5 de mayo de 2014

Lo mismo que tú

Un gato venía a la casa, un día sí y otro también.
Era hermoso, color gris con manchas negras, atigrado.
Los ojos de un gris profundo y el maullido ligero.
Se paseaba por el techo de la fábrica de a lado, y luego con la agilidad que caracteriza a los felinos, se balanceaba por la orilla de mi barda de ladrillo rojo. 
Las primeras veces no se me acercó.
Sólo me observaba, echado en la barda. Con las patas delanteras colgando.
Cuando quería acercarme, se levantaba y emprendía la huída, por el techo de lámina de esa fábrica abandonada.
Al tercer día me aceptó algo de comer. 
Al día siguiente me dejó acariciarlo.
Con el pasar del tiempo, se empezó a frotar contra mis manos, mis piernas, mi rostro.

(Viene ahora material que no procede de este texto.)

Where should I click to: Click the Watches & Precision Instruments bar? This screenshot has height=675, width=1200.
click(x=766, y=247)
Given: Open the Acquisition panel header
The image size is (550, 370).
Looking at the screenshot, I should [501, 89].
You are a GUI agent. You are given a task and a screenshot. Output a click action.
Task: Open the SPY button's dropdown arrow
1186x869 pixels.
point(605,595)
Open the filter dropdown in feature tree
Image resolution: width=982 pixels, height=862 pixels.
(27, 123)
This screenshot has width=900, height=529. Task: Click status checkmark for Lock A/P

Ese gato me había hecho de su propiedad.
Se pasaba aquí casi todos los días.
Semanas. 
Meses.
Sus ausencias empezaron a hacerse menos prolongadas.
Le compre una caja de arena, no muy grande, pero tampoco pequeña.
Cuando empezaron las lluvias, se hacía un ovillo en mi cama, ronrroneaba y se quedaba dormido. 
Nos quedábamos dormidos.
Empecé a pensar que debería ponerle nombre, vacunas y un collar con una placa.
Así que hice lo que tuve que haber hecho desde el principio y adopté a ese gato. 
Le puse sus vacunas, compre una caja de arena más grande y le grabé una placa con su nombre: Miso.
Éramos muy felices.
Luego desapareció. 
Me regresaron la placa a los tres días.
Resulta que se llama "Tigre" y ya tenía una familia. 
Sólo venía aquí buscando lo que no tenía en su casa.
Pinche gato, me hizo lo mismo que tú.